> **Source extract**
◆ ◆ ◆ ◆ ◆

Alan Kerr aka Canadian Zinfan rode into town to hang out with us at Gang Central for some Easter “holiday hijinks,” a weekend that Kim would describe afterwards as “epic.” It was certainly all that and more. Before his arrival, Madame L’Pour (Kim’s old Gang moniker) asked Chef Kerr what he wanted to do during his stay, and he replied, “Eat lunch at Johnny Noodle King, and cook, eat and drink wine with you guys,” and so we did. (Click images to enlarge.)

Our exercise of glorious excess took place over two days and nights; on Friday, it was just the three of us, and on Saturday, we were joined by our rad girlfriend, Rebecca Poling. My original plan had been to couple similar pairs of wines with whatever plates Alan and Kim might come up with and do not-so-quick-and-dirty snapshot blogs of each, but once the dust cleared, it seemed obvious to me that only two reports need be filed; this one with the pairs and what, if anything they were paired with, and, in the next few days, the single bottles that we insinuated into just the right spots throughout both evenings. This was a classic Gang of Pour weekend, and we wouldn’t have had it any other way.

Johnny Noodle King was mostly quite good. The service wasn’t the quickest, in fact, several diners who were seated long after us were served first, but the food was excellent. Kim had dined there previously, and was not particularly impressed, but then, we’ve heard since that this can be a hit-and-miss kind o’ place. Happily, we came on a good day. The Seafood Melody, Shredded Pork Shoulder, Pork Belly, Honeycomb Tripe et al bowls were delicious, as were the Pork Belly Buns, and the Zinfan and I relished our table side Torched Mackerel, which was “too fishy” for her nibs.

After noodles, we took a quick visit to the Honey Bee Market in Detroit’s Mexicantown, then headed back to the ranch to rest up and get ready for more fun and excitement. That’s when Chef Kerr began having his way with two dead ducks.

The first of our wine “pairs” were actually tasted on successive nights. I had threatened only a few weeks before to investigate more Schramsberg bubblies, and so we did, starting with a fine Blanc de Blancs on Friday night. The Blanc de Noirs reared its funky head early the following evening.

◆ ◆ ◆ ◆ ◆

[Dataset excerpt]
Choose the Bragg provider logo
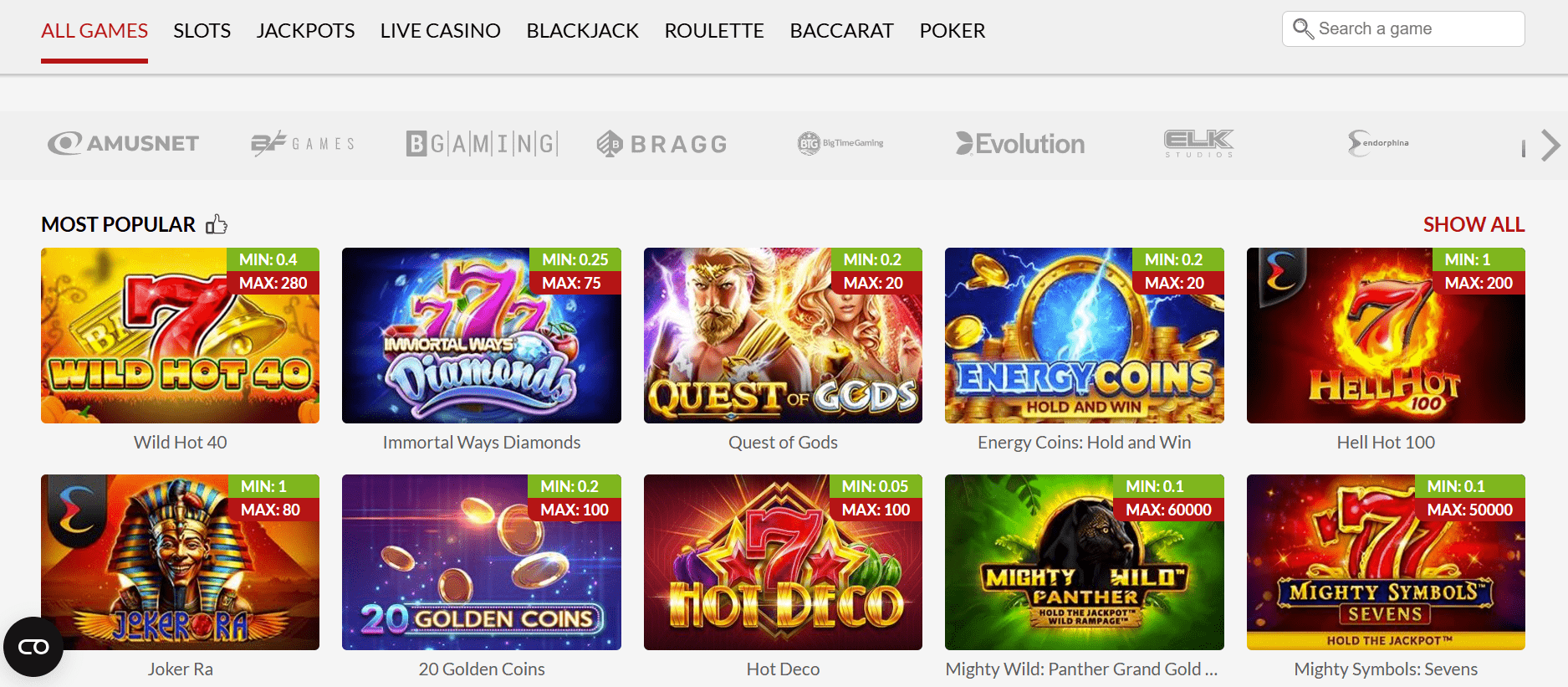 click(x=661, y=144)

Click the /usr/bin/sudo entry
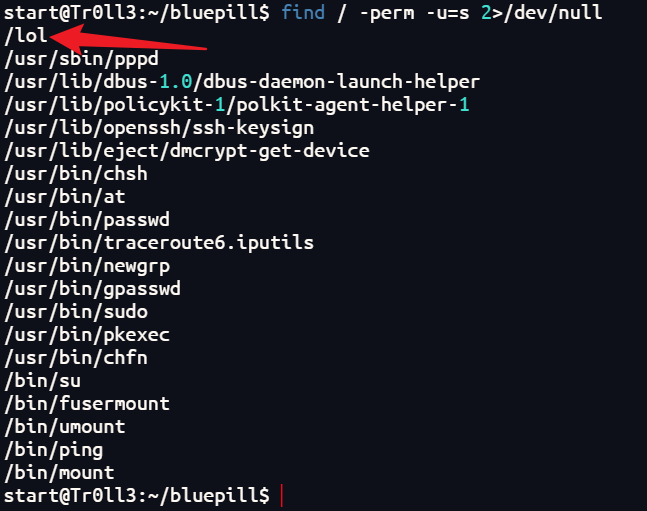(x=76, y=312)
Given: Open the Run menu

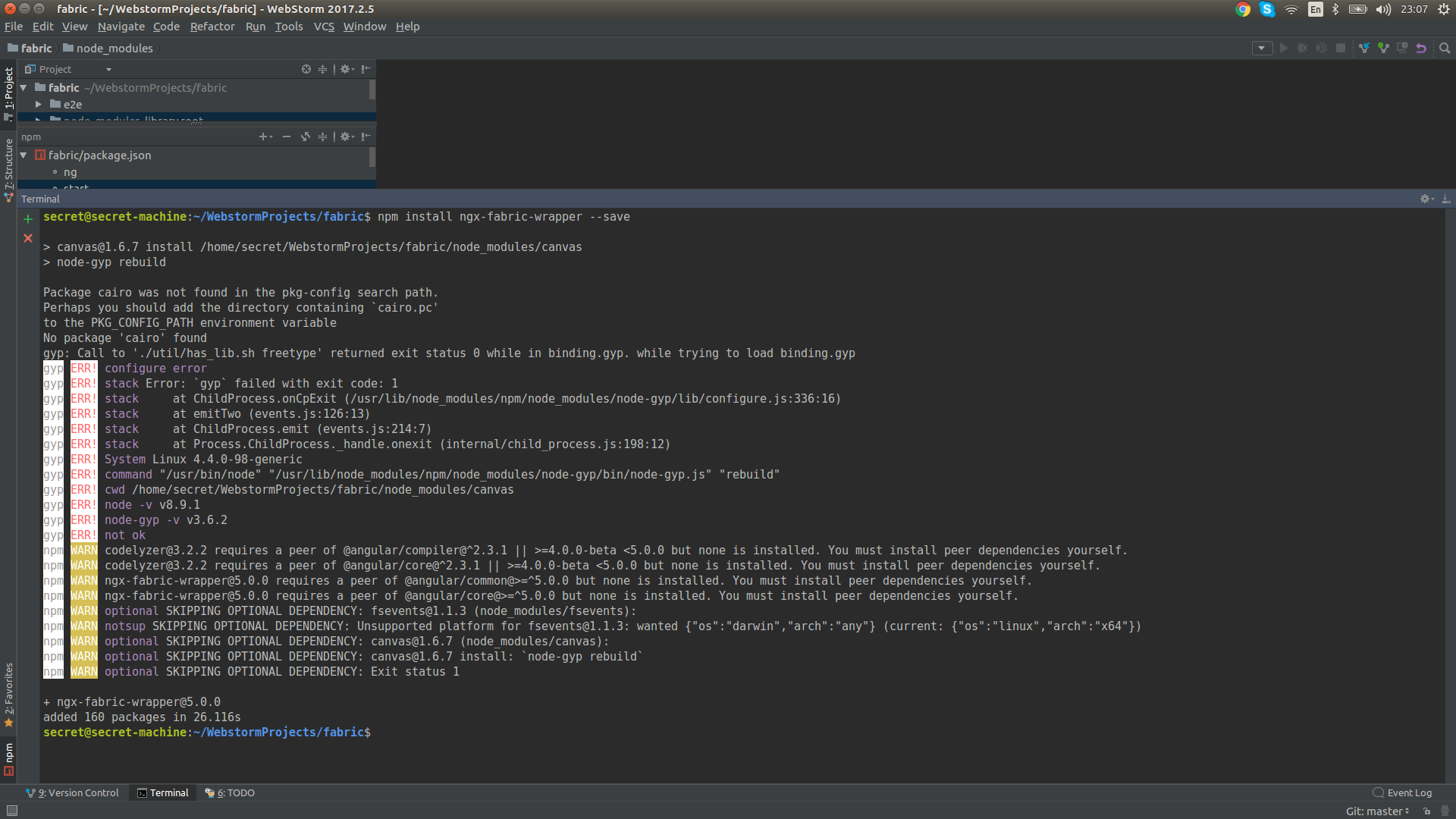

◆ ◆ ◆ ◆ ◆

> **Given request**
How would you render the sentence "Johnny Noodle King was mostly quite good." from the Easter weekend blog post in Spanish?

> **The output**
Johnny Noodle King estuvo bastante bien en general.